Goal of the exercise:
Output every one of the entries below line for line, with no changes.

[Entries on locating words and elements]
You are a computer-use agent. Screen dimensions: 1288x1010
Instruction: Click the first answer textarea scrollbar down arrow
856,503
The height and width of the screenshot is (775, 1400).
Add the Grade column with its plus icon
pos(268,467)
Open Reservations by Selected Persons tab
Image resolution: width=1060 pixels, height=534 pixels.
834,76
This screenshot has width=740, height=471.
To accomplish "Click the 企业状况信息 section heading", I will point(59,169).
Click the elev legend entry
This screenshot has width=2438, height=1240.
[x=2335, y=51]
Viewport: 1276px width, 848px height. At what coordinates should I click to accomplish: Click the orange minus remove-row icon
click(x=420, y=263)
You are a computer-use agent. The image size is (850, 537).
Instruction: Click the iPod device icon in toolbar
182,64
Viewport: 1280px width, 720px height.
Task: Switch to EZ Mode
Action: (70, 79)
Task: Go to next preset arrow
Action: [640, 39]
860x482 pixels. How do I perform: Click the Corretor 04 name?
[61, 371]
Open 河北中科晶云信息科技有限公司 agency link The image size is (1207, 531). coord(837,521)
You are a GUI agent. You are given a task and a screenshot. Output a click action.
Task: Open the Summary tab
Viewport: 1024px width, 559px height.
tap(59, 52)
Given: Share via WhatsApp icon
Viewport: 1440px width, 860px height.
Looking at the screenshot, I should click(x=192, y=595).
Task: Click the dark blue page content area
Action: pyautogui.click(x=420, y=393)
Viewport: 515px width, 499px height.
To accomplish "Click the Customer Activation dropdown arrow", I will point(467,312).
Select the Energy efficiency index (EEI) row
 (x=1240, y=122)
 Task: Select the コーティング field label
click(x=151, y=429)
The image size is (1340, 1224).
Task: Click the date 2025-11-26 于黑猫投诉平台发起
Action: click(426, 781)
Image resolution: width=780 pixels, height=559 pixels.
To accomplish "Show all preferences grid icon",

Correct result:
You are a computer-use agent. Screen dimensions: 1288x1010
Instruction: Click the first answer textarea scrollbar down arrow
856,503
The height and width of the screenshot is (775, 1400).
Add the Grade column with its plus icon
pos(268,467)
Open Reservations by Selected Persons tab
Image resolution: width=1060 pixels, height=534 pixels.
834,76
This screenshot has width=740, height=471.
To accomplish "Click the 企业状况信息 section heading", I will point(59,169).
Click the elev legend entry
This screenshot has width=2438, height=1240.
[x=2335, y=51]
Viewport: 1276px width, 848px height. At what coordinates should I click to accomplish: Click the orange minus remove-row icon
click(x=420, y=263)
You are a computer-use agent. The image size is (850, 537).
Instruction: Click the iPod device icon in toolbar
182,64
Viewport: 1280px width, 720px height.
Task: Switch to EZ Mode
Action: (70, 79)
Task: Go to next preset arrow
Action: [640, 39]
860x482 pixels. How do I perform: Click the Corretor 04 name?
[61, 371]
Open 河北中科晶云信息科技有限公司 agency link The image size is (1207, 531). coord(837,521)
You are a GUI agent. You are given a task and a screenshot. Output a click action.
Task: Open the Summary tab
Viewport: 1024px width, 559px height.
tap(59, 52)
Given: Share via WhatsApp icon
Viewport: 1440px width, 860px height.
Looking at the screenshot, I should click(x=192, y=595).
Task: Click the dark blue page content area
Action: pyautogui.click(x=420, y=393)
Viewport: 515px width, 499px height.
To accomplish "Click the Customer Activation dropdown arrow", I will point(467,312).
Select the Energy efficiency index (EEI) row
 (x=1240, y=122)
 Task: Select the コーティング field label
click(x=151, y=429)
The image size is (1340, 1224).
Task: Click the date 2025-11-26 于黑猫投诉平台发起
Action: click(426, 781)
Image resolution: width=780 pixels, height=559 pixels.
To accomplish "Show all preferences grid icon",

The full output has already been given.